* Extract:
============
The Procedure to Estimate Cross-Sectional Risk Measure, “λ”

This appendix describes how we compute the cross-sectional price of risk in three steps by following Polk et al. (2006).

First, a number of valuation ratios for all stocks are computed to construct a robust composite measure of multiple different valuation measures for the period of 1926 to 2008. Because of likely structure breaks, instead of using an ordinal composite measure of the valuation multiple, the valuation ratios are transformed into a composite rank, with a higher rank denoting higher expected return (e.g., if rank = 99, then, the firm has higher expected return). Specifically, four raw ratios are calculated: dividend to price ratio (D/P), book to market equity ratio (BE/ME), earnings to price (E/P), cash flow to price (C/P). Data sources and method used are as follows:

  1. 1.

    CRSP monthly stock file, providing monthly prices, shares outstanding, dividends and returns for NYSE, AMEX, and Nasdaq portfolios.

  2. 2.

    Compustat Annual file: BE is stockholders’ equity, plus balance sheet deferred taxes (Compustat item 74, set to zero if unavailable) and investment tax credit (item 208, set to zero if unavailable), plus post-retirement benefit liabilities (data item 330, set to zero if unavailable), minus the book value of preferred stock.

  3. 3.

    Stockholders’ equity—use the stockholder’s equity number reported Compustat (item 216).
============
* Given information:
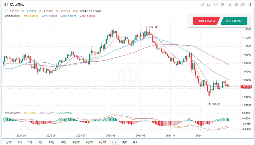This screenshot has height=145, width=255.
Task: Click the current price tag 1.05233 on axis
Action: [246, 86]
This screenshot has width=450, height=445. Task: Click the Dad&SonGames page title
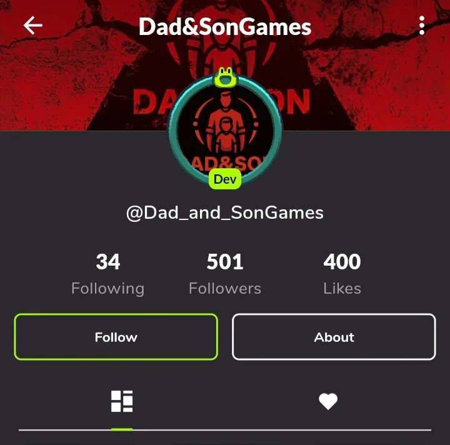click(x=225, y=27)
============
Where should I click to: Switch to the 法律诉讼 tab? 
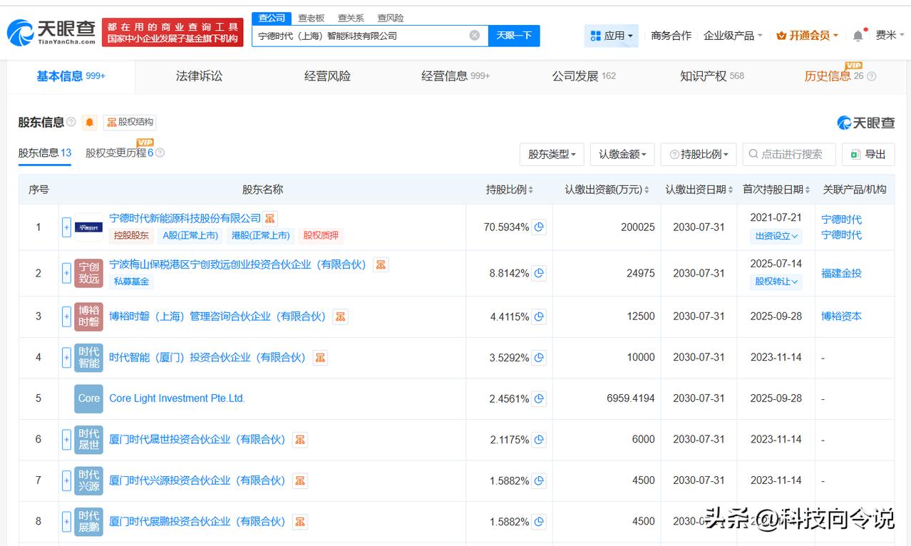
============
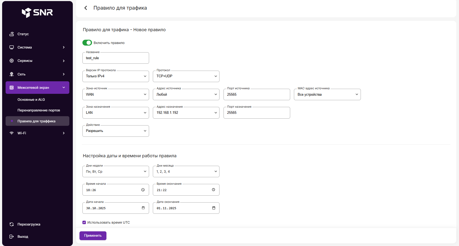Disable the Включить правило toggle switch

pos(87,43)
============
* Written request:
According to the appendix on estimating λ, which four raw valuation ratios are calculated?

* Answer for this exercise:
Dividend to price (D/P), book to market equity (BE/ME), earnings to price (E/P), and cash flow to price (C/P).